How do you keep your employees safe and happy while also keeping customers satisfied and your business thriving? Here are key guidelines.
Many leaders are concerned about workers' "great resignation" in every industry and at every level, from hospitality and restaurant staff to corporate workers still absent from their physical workplaces. In addition, as a result of the current health crisis, employees are reexamining their priorities and leaving jobs that don't meet those needs.
However, it's very likely this shift was always meant to happen, given the pace of technological development is reshaping what our workplace looks like. Consider how different work today is from the workplace of 50 years ago. The workplace as we know it is changing beyond the point of return – this isn't the first time and it won't be the last time leadership faces employment crises on a massive scale.
As leaders consider the future of work, even as the current health crisis faces escalated threats in the coming months, how do you keep your employees safe and happy while keeping customers satisfied and your business thriving? Based on my nearly 30 years of experience as a serial entrepreneur, here are several guidelines I think will be key:
1. Listen and take care of your people and their families
Your employees are the front lines of your business, regardless of sector or industry. Especially in times of crisis or change, focus on taking care of your people first. If you take care of your people, they will take care of your clients, which will take care of your top business needs.
For example, Silicon Valley companies created campuses with full amenities to encourage employees to feel at home at the office and stay more focused on work. In the context of the current health crisis, this could mean leaders plan for new in-office resources and safety measures or provide childcare resources for employees who are parents and who may have a more challenging time finding childcare. My team sponsored a vaccination clinic for employees and their families at our office in India when vaccine access was a challenge, and we found that this was extremely effective in uniting and reenergizing our staff.
Employee care can mean something different at every company, so survey your teams to get feedback on their current needs, whether it's bonuses, flexible office setups, various technology tools, or more perks.
Early surveys and studies show clear generational differentiators that dictate employees' desires for their future workplace. For example, a June survey from The Conference Board found that 55% of millennial workers question the wisdom of returning to the office, a more significant proportion than older generations.
A clear trend is emerging: Older employees are excited to get back into the office and return to their familiar routines, keeping work and life in separate spaces. Younger Gen Z employees are also eager to return to the office – they want to learn on the job and be part of the mentorship connections that naturally happen more easily in the workplace. In the middle, the generation of employees in their mid-life and mid-career stages largely relished working from home during the past 18 months. Many are parents of young children who enjoyed the extra time gained from no work commuting.
A successful future of work plan should meet the needs of all three of these constituencies. Hybrid work plans, which many (but not all) companies have gravitated towards, can make it easier to meet the needs of each generational group. Yet, each workforce is different and these groups are weighted differently. Think critically about your people and figure out the right balance.
2. Make culture, innovation and community a return-to-work priority
It's undeniable that employees have proven themselves to be very productive remotely in many workplaces, and innovation has kept pace. Remote communication tools have made leaps and bounds in the past year and companies were forced to address digitalization plans, whether they were ready or not.

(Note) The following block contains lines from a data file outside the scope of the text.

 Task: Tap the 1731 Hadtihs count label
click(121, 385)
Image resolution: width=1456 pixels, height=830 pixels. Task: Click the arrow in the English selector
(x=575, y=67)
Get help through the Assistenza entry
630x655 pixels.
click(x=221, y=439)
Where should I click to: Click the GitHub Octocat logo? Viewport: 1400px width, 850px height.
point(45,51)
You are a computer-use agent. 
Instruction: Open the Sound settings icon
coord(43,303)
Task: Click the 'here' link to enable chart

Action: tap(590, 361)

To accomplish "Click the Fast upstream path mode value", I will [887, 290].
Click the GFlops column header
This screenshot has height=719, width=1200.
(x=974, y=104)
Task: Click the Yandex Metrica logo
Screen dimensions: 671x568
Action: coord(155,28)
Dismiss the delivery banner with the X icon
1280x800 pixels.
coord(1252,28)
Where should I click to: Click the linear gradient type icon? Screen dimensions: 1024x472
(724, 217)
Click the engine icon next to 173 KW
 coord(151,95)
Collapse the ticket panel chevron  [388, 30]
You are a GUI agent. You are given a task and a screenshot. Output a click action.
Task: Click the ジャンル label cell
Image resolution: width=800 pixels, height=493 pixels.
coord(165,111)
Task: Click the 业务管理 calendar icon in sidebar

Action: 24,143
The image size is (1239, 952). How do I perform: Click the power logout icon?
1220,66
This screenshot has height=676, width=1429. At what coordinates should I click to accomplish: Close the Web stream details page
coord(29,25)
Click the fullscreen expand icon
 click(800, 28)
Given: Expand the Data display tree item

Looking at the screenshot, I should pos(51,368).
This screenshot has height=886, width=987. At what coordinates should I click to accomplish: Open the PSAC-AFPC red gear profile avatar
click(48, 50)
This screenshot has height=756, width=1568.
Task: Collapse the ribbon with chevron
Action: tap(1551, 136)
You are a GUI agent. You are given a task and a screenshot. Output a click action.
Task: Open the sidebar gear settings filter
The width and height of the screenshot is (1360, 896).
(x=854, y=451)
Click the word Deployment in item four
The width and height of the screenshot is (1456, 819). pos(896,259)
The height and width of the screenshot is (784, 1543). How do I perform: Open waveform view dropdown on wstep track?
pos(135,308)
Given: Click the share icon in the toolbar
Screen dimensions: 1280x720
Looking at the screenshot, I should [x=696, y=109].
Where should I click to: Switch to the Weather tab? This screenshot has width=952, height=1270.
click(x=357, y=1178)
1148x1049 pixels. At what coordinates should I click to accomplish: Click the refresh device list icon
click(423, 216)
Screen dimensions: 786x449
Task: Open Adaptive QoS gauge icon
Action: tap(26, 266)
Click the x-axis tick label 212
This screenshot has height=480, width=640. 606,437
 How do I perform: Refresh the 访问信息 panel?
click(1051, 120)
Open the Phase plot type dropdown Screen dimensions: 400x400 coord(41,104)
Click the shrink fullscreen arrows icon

Keep that momentum to maintain your culture and high level of innovation in your return-to-office plans and beyond. Human connectivity is essential to keeping your teams engaged and coming back excited about work. Many large companies have internal interest groups, from special industry focus groups to committees to discuss race or gender at the organization or within a specific industry.
As a leader, allow cultural moments at your company to happen organically and encourage them to become even bigger with leadership buy-in. When offices reopen, it will be just as important to create space and time for employees to connect — and reconnect. Allow your teams to re-form interpersonal bonds and properly welcome staff that joined your company entirely remotely. These seemingly minor moments of human connection make a significant impact on your team's longevity.
3. Lead with agility
"Agility" has been a big buzzword over the past several years, but what does agility mean in the context of evolving corporate cultural trends?
Leaders need to approach internal goals and benchmarks with the same speed and intensity as their business goals, and break these goals down into smaller, simultaneously operating chunks.
Meet with stakeholders at all levels of your company and define what those goals are. Then, if employees need something, build it for them.
If you can't start with agile leadership within your own company, employees will struggle to get on board with pushing for strong agility goals for your customers and clients. In other words: if you don't walk the walk, you can't talk the talk.
4. Be intentional about your future culture
Leaders need to be thoughtful about approaching times of change to have the best success at keeping teams — and customers — steadily on board with your company, product or service.
Maintaining your team's culture and level of innovation comes easiest when you can bring people back to the office as soon as possible. But first, listen to your people, show you're listening with intentional actions and put people's safety above everything else.